La question de l’équité ne se pose pas seulement pour les médicaments. C’est en allant à l’étranger que certains ont eu accès à un séquençage du génome de leur tumeur qui leur a permis de recevoir le traitement ad hoc, et de transformer le pronostic de leur cancer, initialement jugé catastrophique. Dans ce domaine, l’accès à l’information, aux bons réseaux, peut être déterminant pour recevoir les meilleurs soins, y compris pour la chirurgie et la radiothérapie.
Ainsi, des spécialistes des cancers de l’ovaire regrettaient récemment dans ces colonnes (supplément « Science & médecine » du 27 avril) la proportion insuffisante de femmes prises en charge par des équipes aguerries à la chirurgie complète de cette tumeur.

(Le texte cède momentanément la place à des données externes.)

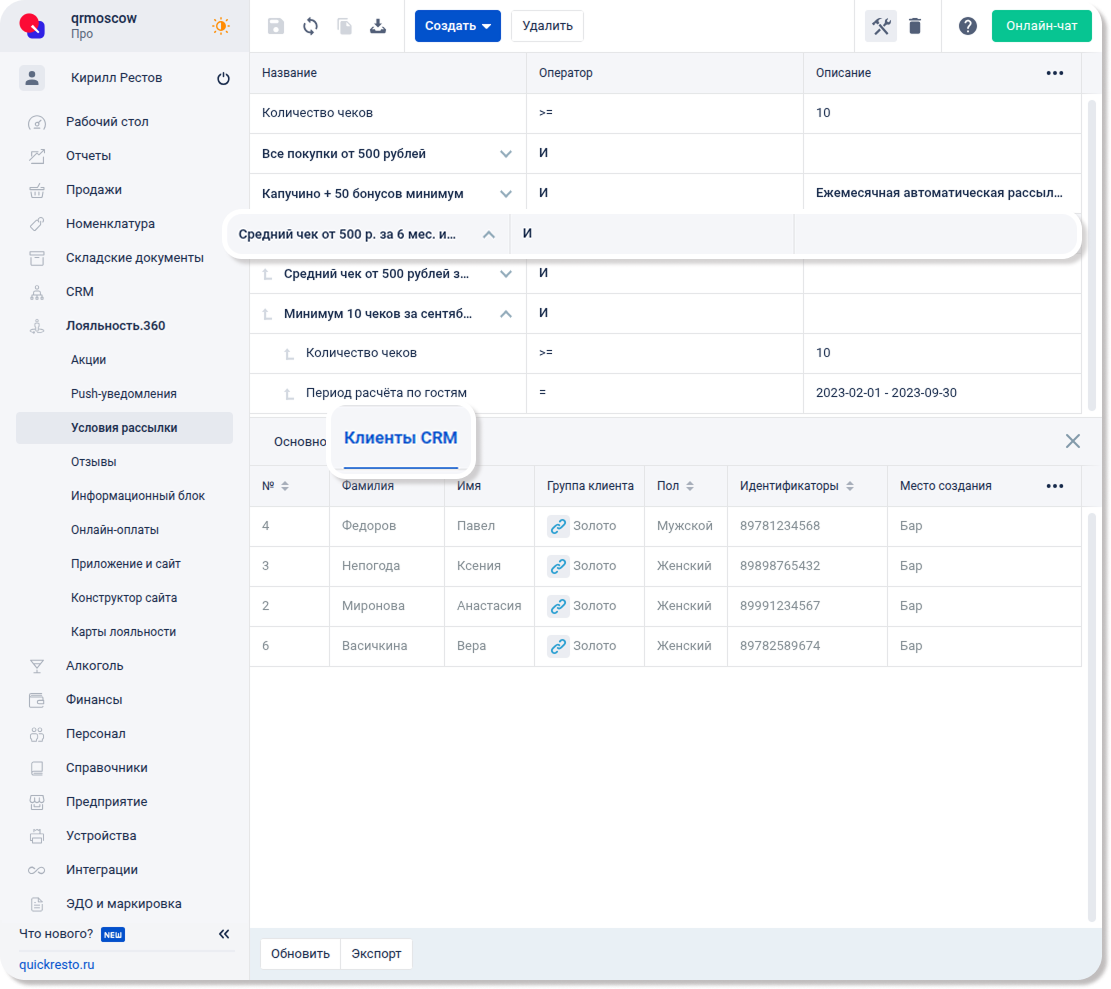Close the details panel with X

De telles interventions sont pourtant le facteur le plus important pour le pronostic de ces cancers redoutables : une chirurgie complète permet d’allonger la survie de plusieurs années, quand le gain des médicaments se chiffre en mois.
Le nombre de séances varie selon les équipements
Quant à la radiothérapie, 180 000 malades en bénéficient chaque année en France, mais tous n’ont pas accès aux innovations qui permettent un traitement plus ciblé des tumeurs, et une réduction des effets secondaires et des séquelles. C’est le cas notamment pour les patients atteints de métastases cérébrales, comme le montre notre enquête.
Par ailleurs, certains malades reçoivent un nombre inutilement élevé de séances. C’est par exemple le cas dans des cancers du sein, faute d’application des protocoles les plus récents, qui ont démontré l’équivalence d’efficacité et une meilleure tolérance de 13 séances au lieu de 25. « Pour la radiothérapie, la facturation à la séance, à laquelle conduit la tarification à l’activité (T2A), n’incite pas les établissements de santé à réaliser des irradiations comportant moins de séances un peu plus dosées alors que cette technique (l’hypofractionnement) donne, dans certaines indications, de très bons résultats et bénéficie aux malades, dont les transports en véhicules sanitaires sont ainsi limités », déplore le professeur Vernant. Une aberration qui pourrait bientôt toucher à sa fin. « Une commission ministérielle travaille à la substitution de la tarification à la séance par une tarification au parcours », note-t-il.